__Selected text__
OHCHR chief warns deep repression in Venezuela

rising toll in Ukraine

By Anjali Sharma
UNITED NATIONS – UN High Commissioner for Human Rights Volker Türk warned on Tuesday that repression is tightening its grip in Venezuela while civilians in Ukraine face an rising toll, as global attention drifts from two crises marked by deepening abuses and shrinking accountability.
He presented oral updates to the Geneva-based Human Rights Council, Volker Türk said the situation in Venezuela has not improved since his last briefing in June.
“The crackdown on civic space has intensified, suffocating people’s freedoms,” Mr. Türk said.
He pointed to arbitrary detention and enforced disappearances, alongside deepening social and economic hardship.
Turk said adopted legislation granted the Government expanded emergency powers based on perceived external threats, but noted the text remains unpublished shielding the authorities from scrutiny.

Mr. Türk warned that public life is becoming increasingly militarised, heightening the risk of violence in a society grappling with high levels of crime.
OHCHR has received reports of coerced enlistment into the Bolivarian Militia, including of adolescents and older people, as well as accounts that authorities are encouraging citizens to report on relatives and neighbours through a State-sponsored mobile app.
“Such policies breed fear, mistrust, and self-censorship,” he said.
Journalists, human rights defenders, opposition figures and humanitarian workers continue to face threats, harassment and the risk of arbitrary detention, Mr. Türk added, driving many into exile.
He warned “When human rights defenders and journalists leave, truth and accountability leave with them”.
Turk voiced grave concern over detention conditions, cited persistent shortages of food and medicine and denial of family visits, impacting detainees’ physical and mental health with fatal results in some cases.
He noted the release of at least 51 detainees since June, he urged the unconditional release of all those arbitrarily detained just for exercising their civil rights and an end to enforced disappearances and incommunicado detention.
OHCHR head warned that attempt to strip opposition figures of their nationality violates the international law.
On Ukraine, Mr. Turk said that nearly four years into Russia’s full-scale invasion, civilians are facing intensifying harm, with a 24 per cent rise in casualties compared with last year, largely due to expanded missile and drone attacks by Moscow.
“No part of the country is safe,” he said,.
He cited nationwide strikes on energy infrastructure that have left millions without power, heating and water as winter sets in.
Mr. Türk condemned extrajudicial executions, torture and sexual violence against prisoners of war and urged both Russia and Ukraine to uphold international law, stressing that accountability remains essential.
“They need the silencing of the guns,” he underscored.

__Data under study__
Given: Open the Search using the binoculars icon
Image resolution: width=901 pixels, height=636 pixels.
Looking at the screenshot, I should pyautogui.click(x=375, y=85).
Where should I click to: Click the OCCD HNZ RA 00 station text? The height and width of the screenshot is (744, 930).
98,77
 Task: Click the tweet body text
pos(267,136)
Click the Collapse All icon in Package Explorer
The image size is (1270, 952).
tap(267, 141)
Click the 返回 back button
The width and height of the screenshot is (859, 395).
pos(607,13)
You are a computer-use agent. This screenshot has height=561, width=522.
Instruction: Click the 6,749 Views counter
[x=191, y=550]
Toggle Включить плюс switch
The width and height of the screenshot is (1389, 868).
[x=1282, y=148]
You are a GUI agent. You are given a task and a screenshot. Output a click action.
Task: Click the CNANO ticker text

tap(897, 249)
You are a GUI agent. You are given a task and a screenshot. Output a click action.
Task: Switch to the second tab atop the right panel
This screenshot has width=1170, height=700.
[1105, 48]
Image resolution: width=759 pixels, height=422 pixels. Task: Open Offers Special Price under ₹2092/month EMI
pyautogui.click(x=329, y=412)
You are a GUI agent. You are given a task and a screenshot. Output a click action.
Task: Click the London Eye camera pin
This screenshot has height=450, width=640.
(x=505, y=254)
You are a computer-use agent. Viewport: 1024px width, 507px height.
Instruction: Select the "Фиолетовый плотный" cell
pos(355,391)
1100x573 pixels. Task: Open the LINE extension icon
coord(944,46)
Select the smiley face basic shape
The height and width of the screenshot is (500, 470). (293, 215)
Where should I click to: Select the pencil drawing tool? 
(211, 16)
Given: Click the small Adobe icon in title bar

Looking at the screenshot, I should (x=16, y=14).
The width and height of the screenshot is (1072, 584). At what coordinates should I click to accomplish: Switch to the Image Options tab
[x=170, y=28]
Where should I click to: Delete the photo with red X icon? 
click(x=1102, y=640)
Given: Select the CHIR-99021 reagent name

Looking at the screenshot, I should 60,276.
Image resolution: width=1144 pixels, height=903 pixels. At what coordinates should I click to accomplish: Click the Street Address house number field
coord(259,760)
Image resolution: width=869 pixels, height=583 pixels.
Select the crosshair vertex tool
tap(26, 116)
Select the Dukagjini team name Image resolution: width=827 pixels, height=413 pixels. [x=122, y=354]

__Problem requirements__
Can you edit the article on Venezuela and Ukraine by giving everything from "Journalists, human rights" down to "many into exile." again, with "exile" replaced by "hiding"? You won't need the rows for this.

__Final answer__
Journalists, human rights defenders, opposition figures and humanitarian workers continue to face threats, harassment and the risk of arbitrary detention, Mr. Türk added, driving many into hiding.